*TASK STATEMENT*
Show each line below that contains the string "This", matching case exactly.

(Element and text position data)
*****

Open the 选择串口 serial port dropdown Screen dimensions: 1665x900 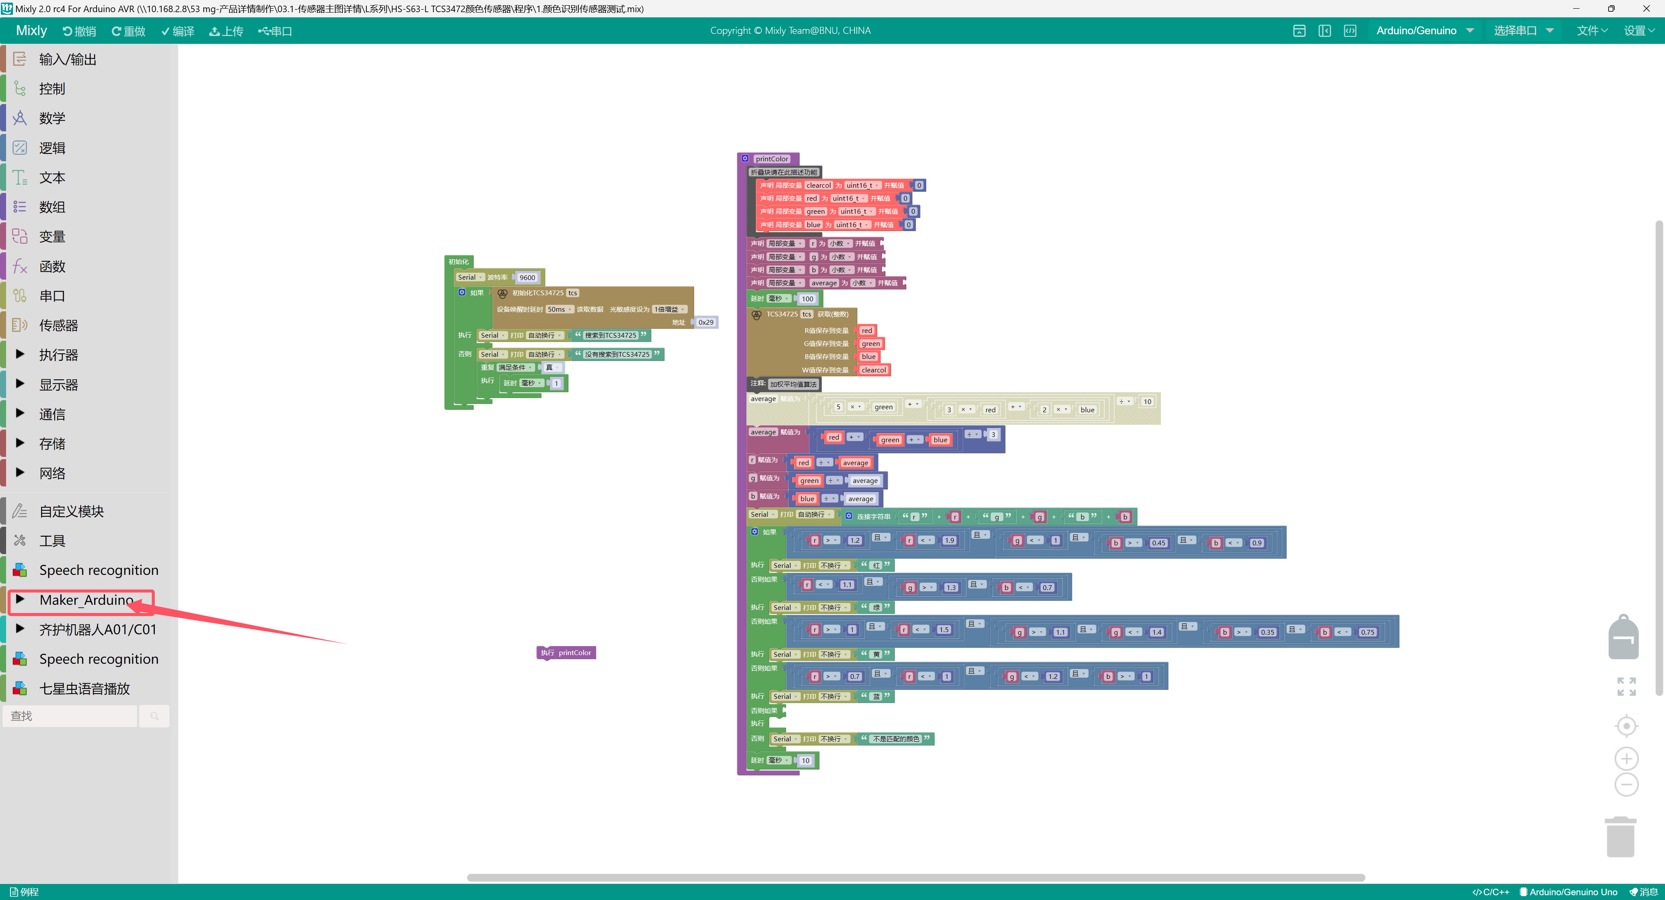(x=1522, y=31)
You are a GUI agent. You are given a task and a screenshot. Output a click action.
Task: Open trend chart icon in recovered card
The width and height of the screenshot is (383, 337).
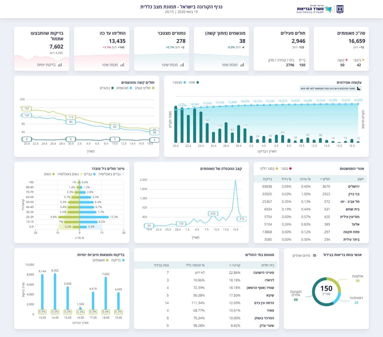pyautogui.click(x=122, y=65)
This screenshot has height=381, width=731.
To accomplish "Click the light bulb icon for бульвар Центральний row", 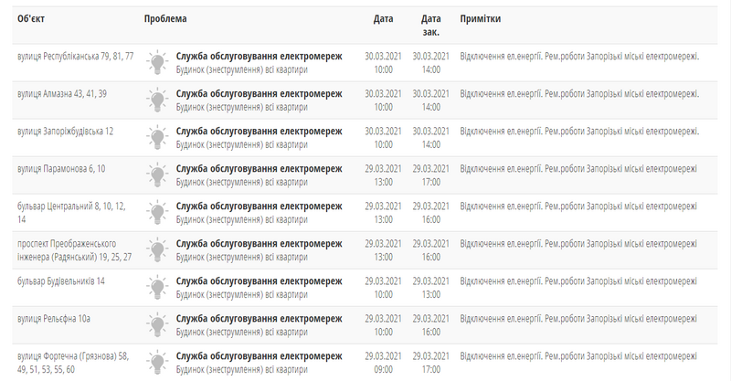I will [x=158, y=212].
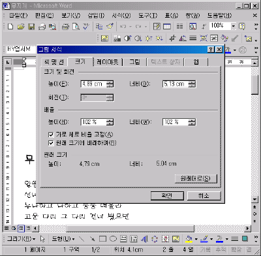Open the 파일 menu
Viewport: 261px width, 256px height.
click(x=18, y=16)
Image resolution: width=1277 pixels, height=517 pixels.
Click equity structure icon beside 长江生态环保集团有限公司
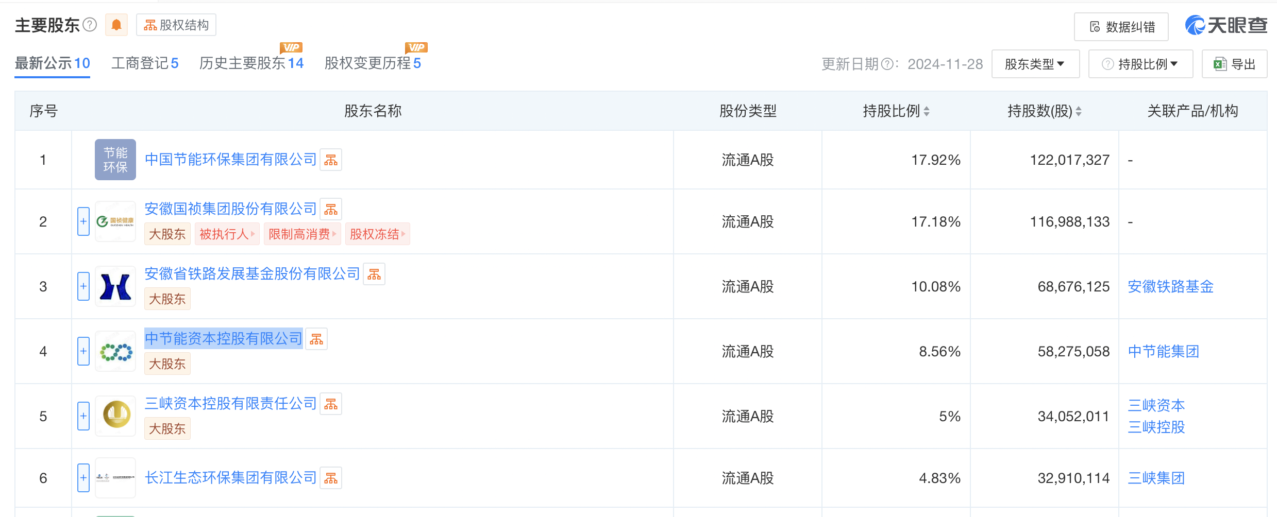[331, 478]
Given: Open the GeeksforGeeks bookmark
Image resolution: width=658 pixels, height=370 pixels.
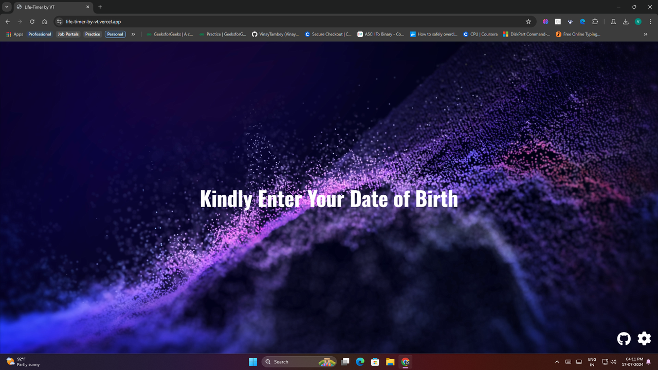Looking at the screenshot, I should (169, 34).
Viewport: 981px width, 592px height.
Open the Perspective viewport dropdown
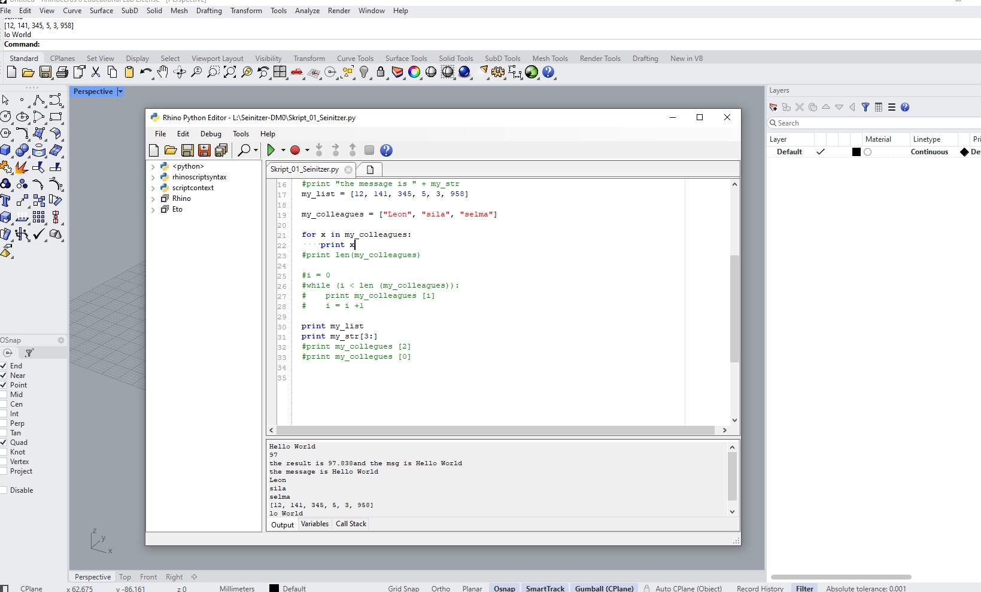(x=119, y=91)
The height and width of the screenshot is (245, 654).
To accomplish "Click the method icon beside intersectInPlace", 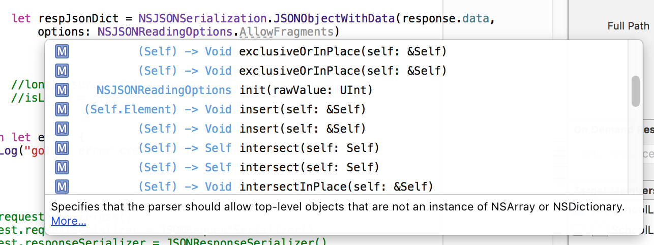I will [x=62, y=187].

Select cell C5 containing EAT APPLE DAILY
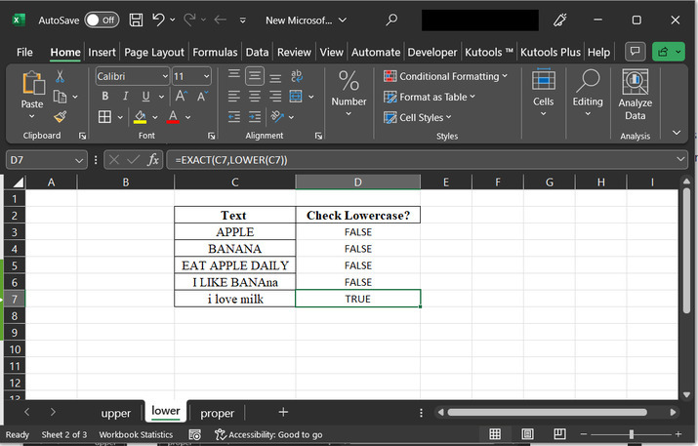[234, 265]
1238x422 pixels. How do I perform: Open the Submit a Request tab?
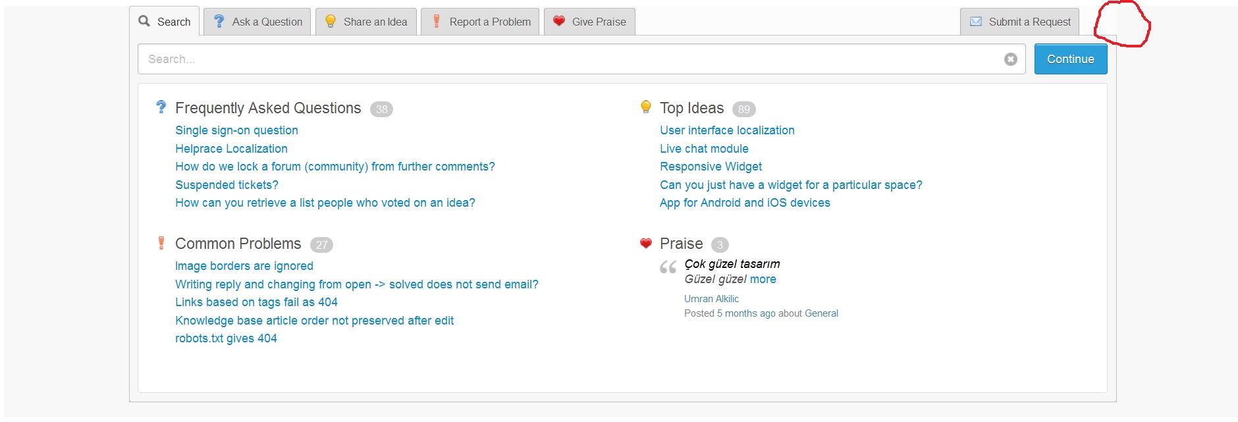click(x=1019, y=22)
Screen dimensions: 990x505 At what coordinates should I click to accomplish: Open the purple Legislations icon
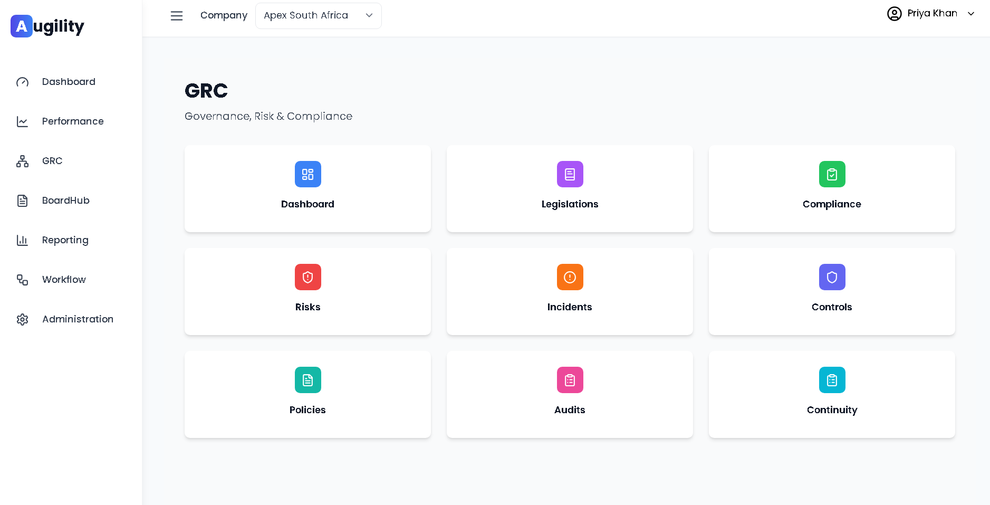570,174
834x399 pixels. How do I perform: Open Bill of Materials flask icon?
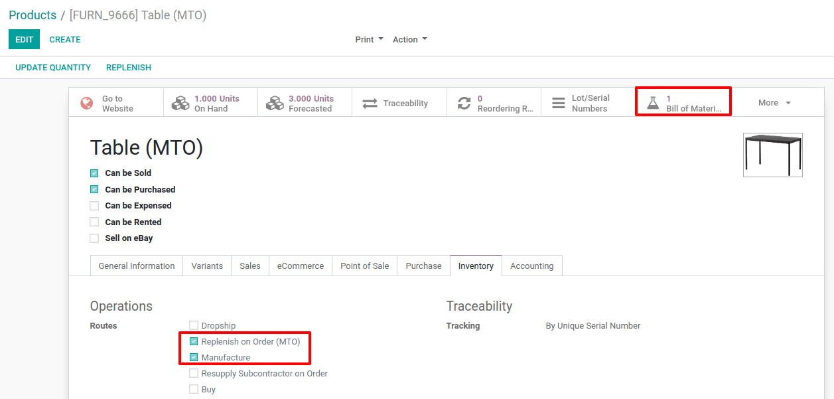[653, 103]
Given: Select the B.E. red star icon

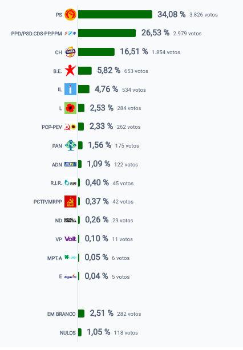Looking at the screenshot, I should 70,71.
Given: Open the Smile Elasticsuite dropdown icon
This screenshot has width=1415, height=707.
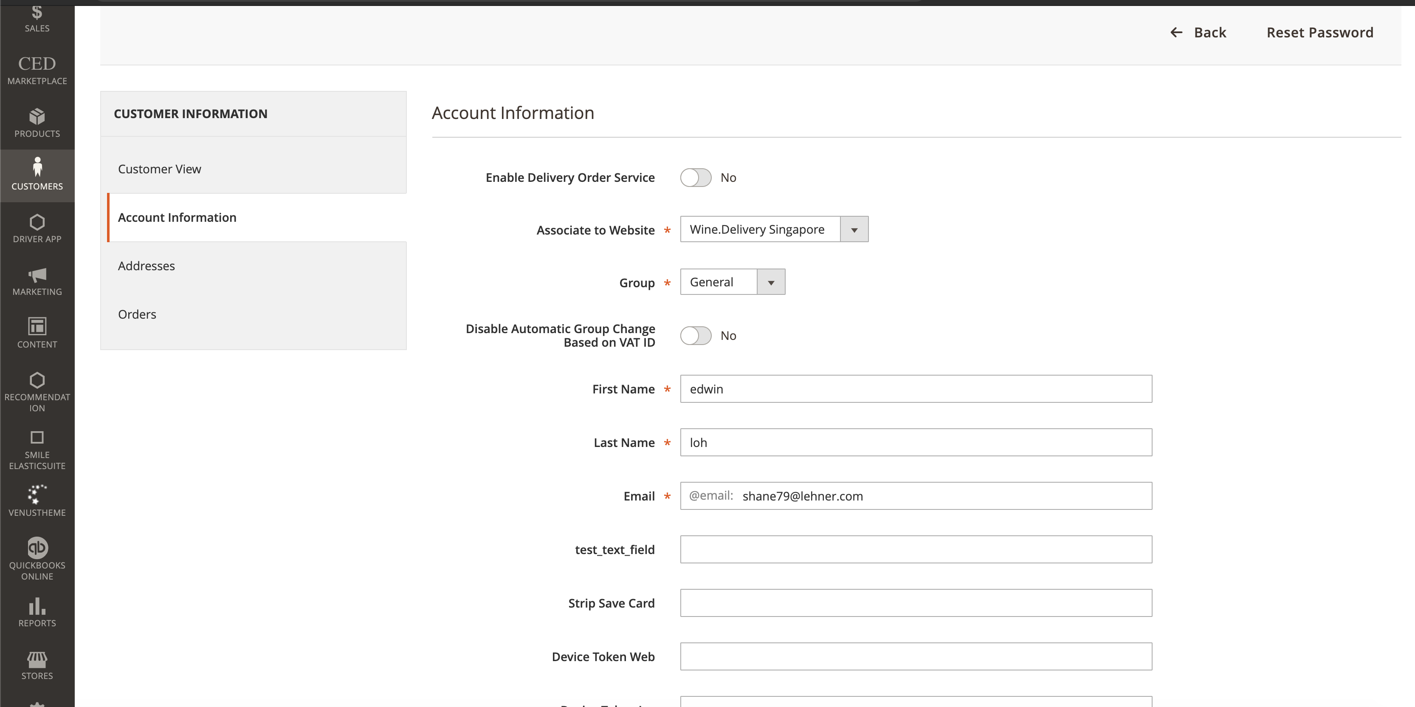Looking at the screenshot, I should [37, 438].
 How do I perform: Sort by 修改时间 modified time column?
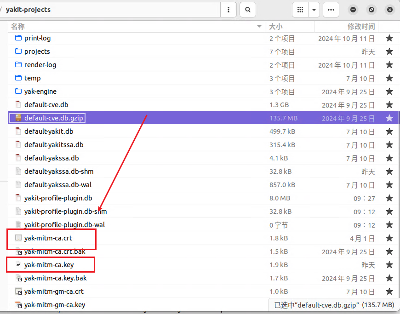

*****

*COMPLETE OUTPUT*
This screenshot has height=381, width=731.
This screenshot has width=1415, height=707.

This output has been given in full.